» Task brief: Update the rows below by replacing "Viewport" with "Display" wherever it appears, leaving everything else unchanged.

[Text and item location rows]
## START

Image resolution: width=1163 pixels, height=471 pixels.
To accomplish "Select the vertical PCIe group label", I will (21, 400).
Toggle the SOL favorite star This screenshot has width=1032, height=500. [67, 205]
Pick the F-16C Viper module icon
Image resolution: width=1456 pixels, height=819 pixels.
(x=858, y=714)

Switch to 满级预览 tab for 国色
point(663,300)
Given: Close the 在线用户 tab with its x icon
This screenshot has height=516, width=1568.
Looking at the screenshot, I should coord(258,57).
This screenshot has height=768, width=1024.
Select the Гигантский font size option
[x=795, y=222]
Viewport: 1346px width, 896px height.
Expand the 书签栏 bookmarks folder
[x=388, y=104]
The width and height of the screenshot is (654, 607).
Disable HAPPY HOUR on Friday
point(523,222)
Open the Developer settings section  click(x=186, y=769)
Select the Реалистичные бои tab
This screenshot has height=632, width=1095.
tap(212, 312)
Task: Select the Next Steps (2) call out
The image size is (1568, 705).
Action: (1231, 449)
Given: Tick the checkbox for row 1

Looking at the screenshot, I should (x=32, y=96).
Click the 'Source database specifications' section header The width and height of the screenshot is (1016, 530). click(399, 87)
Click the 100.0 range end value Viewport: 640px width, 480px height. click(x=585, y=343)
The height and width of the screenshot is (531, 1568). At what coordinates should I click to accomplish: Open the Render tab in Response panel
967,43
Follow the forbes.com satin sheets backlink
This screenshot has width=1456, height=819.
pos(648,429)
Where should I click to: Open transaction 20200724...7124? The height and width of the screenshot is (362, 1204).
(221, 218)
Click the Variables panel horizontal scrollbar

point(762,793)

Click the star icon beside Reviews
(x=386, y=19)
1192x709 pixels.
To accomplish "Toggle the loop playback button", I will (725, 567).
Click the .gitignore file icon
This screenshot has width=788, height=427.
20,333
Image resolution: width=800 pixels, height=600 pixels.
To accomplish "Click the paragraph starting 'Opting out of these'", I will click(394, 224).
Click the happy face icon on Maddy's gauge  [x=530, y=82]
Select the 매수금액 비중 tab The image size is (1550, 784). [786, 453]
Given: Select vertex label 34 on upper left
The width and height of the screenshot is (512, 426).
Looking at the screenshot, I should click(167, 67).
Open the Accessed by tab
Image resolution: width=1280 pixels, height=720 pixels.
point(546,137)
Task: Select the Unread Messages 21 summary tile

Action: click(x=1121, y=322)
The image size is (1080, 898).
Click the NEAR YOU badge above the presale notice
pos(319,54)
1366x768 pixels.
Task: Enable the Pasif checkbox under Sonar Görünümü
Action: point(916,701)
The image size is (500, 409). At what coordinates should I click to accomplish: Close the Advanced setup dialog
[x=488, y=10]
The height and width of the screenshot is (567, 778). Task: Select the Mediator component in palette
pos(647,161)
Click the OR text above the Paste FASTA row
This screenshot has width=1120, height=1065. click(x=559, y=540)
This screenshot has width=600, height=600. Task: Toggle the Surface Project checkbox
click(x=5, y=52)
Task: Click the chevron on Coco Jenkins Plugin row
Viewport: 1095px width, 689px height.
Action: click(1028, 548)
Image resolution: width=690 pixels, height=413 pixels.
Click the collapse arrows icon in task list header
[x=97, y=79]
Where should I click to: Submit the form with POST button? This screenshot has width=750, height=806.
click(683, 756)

## END

» Exercise output:
Image resolution: width=1163 pixels, height=471 pixels.
To accomplish "Select the vertical PCIe group label", I will (21, 400).
Toggle the SOL favorite star This screenshot has width=1032, height=500. [67, 205]
Pick the F-16C Viper module icon
Image resolution: width=1456 pixels, height=819 pixels.
(x=858, y=714)

Switch to 满级预览 tab for 国色
point(663,300)
Given: Close the 在线用户 tab with its x icon
This screenshot has height=516, width=1568.
Looking at the screenshot, I should coord(258,57).
This screenshot has height=768, width=1024.
Select the Гигантский font size option
[x=795, y=222]
Display: 1346px width, 896px height.
Expand the 书签栏 bookmarks folder
[x=388, y=104]
The width and height of the screenshot is (654, 607).
Disable HAPPY HOUR on Friday
point(523,222)
Open the Developer settings section  click(x=186, y=769)
Select the Реалистичные бои tab
This screenshot has height=632, width=1095.
tap(212, 312)
Task: Select the Next Steps (2) call out
The image size is (1568, 705).
Action: (1231, 449)
Given: Tick the checkbox for row 1

Looking at the screenshot, I should (x=32, y=96).
Click the 'Source database specifications' section header The width and height of the screenshot is (1016, 530). click(399, 87)
Click the 100.0 range end value Display: 640px width, 480px height. click(x=585, y=343)
The height and width of the screenshot is (531, 1568). At what coordinates should I click to accomplish: Open the Render tab in Response panel
967,43
Follow the forbes.com satin sheets backlink
This screenshot has width=1456, height=819.
pos(648,429)
Where should I click to: Open transaction 20200724...7124? The height and width of the screenshot is (362, 1204).
(221, 218)
Click the Variables panel horizontal scrollbar

point(762,793)

Click the star icon beside Reviews
(x=386, y=19)
1192x709 pixels.
To accomplish "Toggle the loop playback button", I will (725, 567).
Click the .gitignore file icon
This screenshot has width=788, height=427.
20,333
Image resolution: width=800 pixels, height=600 pixels.
To accomplish "Click the paragraph starting 'Opting out of these'", I will click(394, 224).
Click the happy face icon on Maddy's gauge  [x=530, y=82]
Select the 매수금액 비중 tab The image size is (1550, 784). [786, 453]
Given: Select vertex label 34 on upper left
The width and height of the screenshot is (512, 426).
Looking at the screenshot, I should click(167, 67).
Open the Accessed by tab
Image resolution: width=1280 pixels, height=720 pixels.
point(546,137)
Task: Select the Unread Messages 21 summary tile

Action: click(x=1121, y=322)
The image size is (1080, 898).
Click the NEAR YOU badge above the presale notice
pos(319,54)
1366x768 pixels.
Task: Enable the Pasif checkbox under Sonar Görünümü
Action: point(916,701)
The image size is (500, 409). At what coordinates should I click to accomplish: Close the Advanced setup dialog
[x=488, y=10]
The height and width of the screenshot is (567, 778). Task: Select the Mediator component in palette
pos(647,161)
Click the OR text above the Paste FASTA row
This screenshot has width=1120, height=1065. click(x=559, y=540)
This screenshot has width=600, height=600. Task: Toggle the Surface Project checkbox
click(x=5, y=52)
Task: Click the chevron on Coco Jenkins Plugin row
Display: 1095px width, 689px height.
Action: click(1028, 548)
Image resolution: width=690 pixels, height=413 pixels.
Click the collapse arrows icon in task list header
[x=97, y=79]
Where should I click to: Submit the form with POST button? This screenshot has width=750, height=806.
click(683, 756)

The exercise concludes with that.